Not sure if my selection fits the rules, but I’d suggest 12 O’Clock High. Fictional, yes. But I frequently hear WWII vets say that this film captured the vibe of the 8th Air Force’s experiences better than any other. I’ve personally met two B-17 pilots from that era who strongly agreed with that assertion.

Band of Brothers

The Dam Busters has to be included on this list.

Psst! Post #7.

Okay, how did I miss that? I know I read your post, because I saw your nomination of Mr. Roberts, which knocked the other movie I was going to mention off the list.

:confused: What “anti-war spin” are you talking about? No depiction of the boondoggle that was Market Garden could be accurate without showing the confusion, miscommunication, futility, and waste that were all part of that failed operation.

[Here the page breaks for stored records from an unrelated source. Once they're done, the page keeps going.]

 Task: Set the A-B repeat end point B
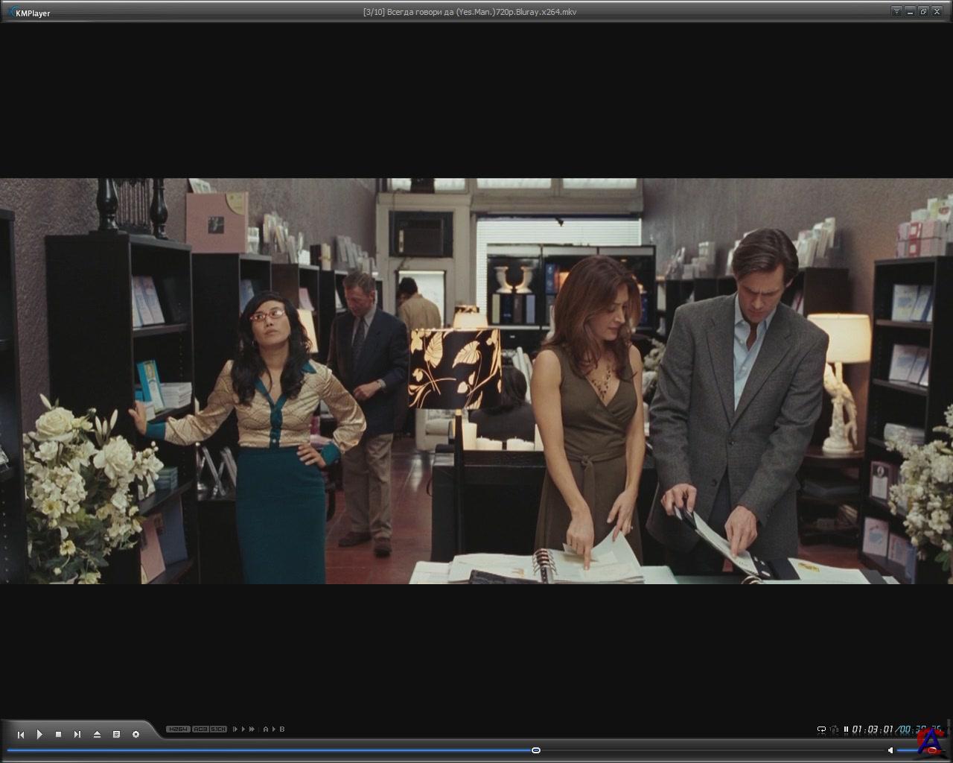[x=282, y=729]
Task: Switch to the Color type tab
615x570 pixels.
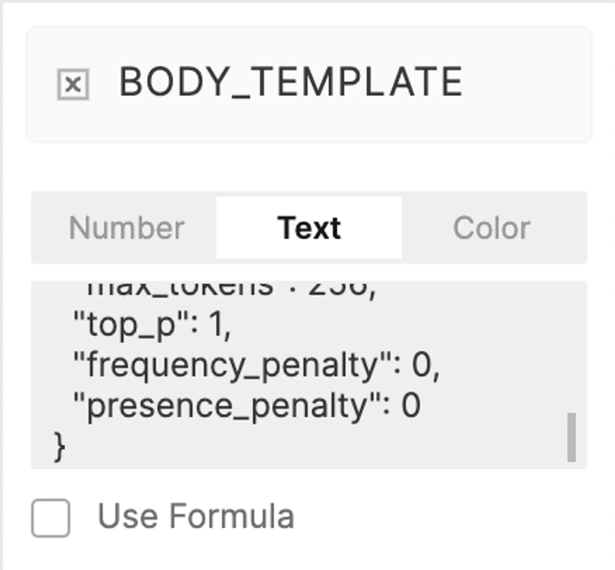Action: pyautogui.click(x=492, y=228)
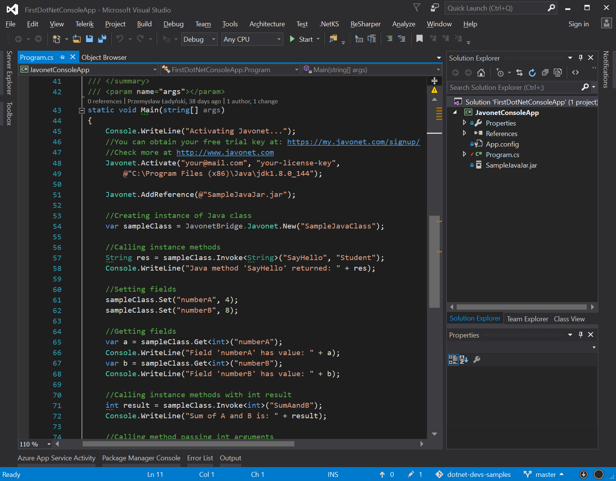The width and height of the screenshot is (616, 481).
Task: Switch to Team Explorer tab
Action: coord(527,319)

I’d say that’s a function of filmmaking logistics and not a lack of effort in portraying things as accurately as possible. From Wiki:

Although the assault on Normandy may feel be portrayed in a more “realistically” sophisticated and violent way in Saving Private Ryan, I like TLD because it conveys one incredibly important thing about the beach assault that SPR ignores–that they were pinned down out there for hours.

The producer Darryl Zanuck was a D-Day nut and spared on expense at the time to make things as accurate and wide-ranging as possible–depicting a myriad of operational vantage points (both Allied & Axis), including Brits, Canadians, the Resistance, etc. Some of it may be dated, and the star-watching can be a little distracting, but I think it’s still the most complete D-Day representation in a single feature.

The Battle of Britain seemed to be accurate.

Read “Anti-War” as “Anti-Millitary,” then. The movie suffers from being made in the late 60’s-early-70’s era with all of it’s attendant war protest mentality. Market garden was a boondoggle and it’s not hard to find mistakes throughout the operation. But the producers did the classic “War Sucks” stance of just myopically showing the death and destruction without addressing why the fighting was happening. I mean, confusion, miscommunication, futility, and waste are part of EVERY military operation. The disaster that was Market Garden was not unique in that.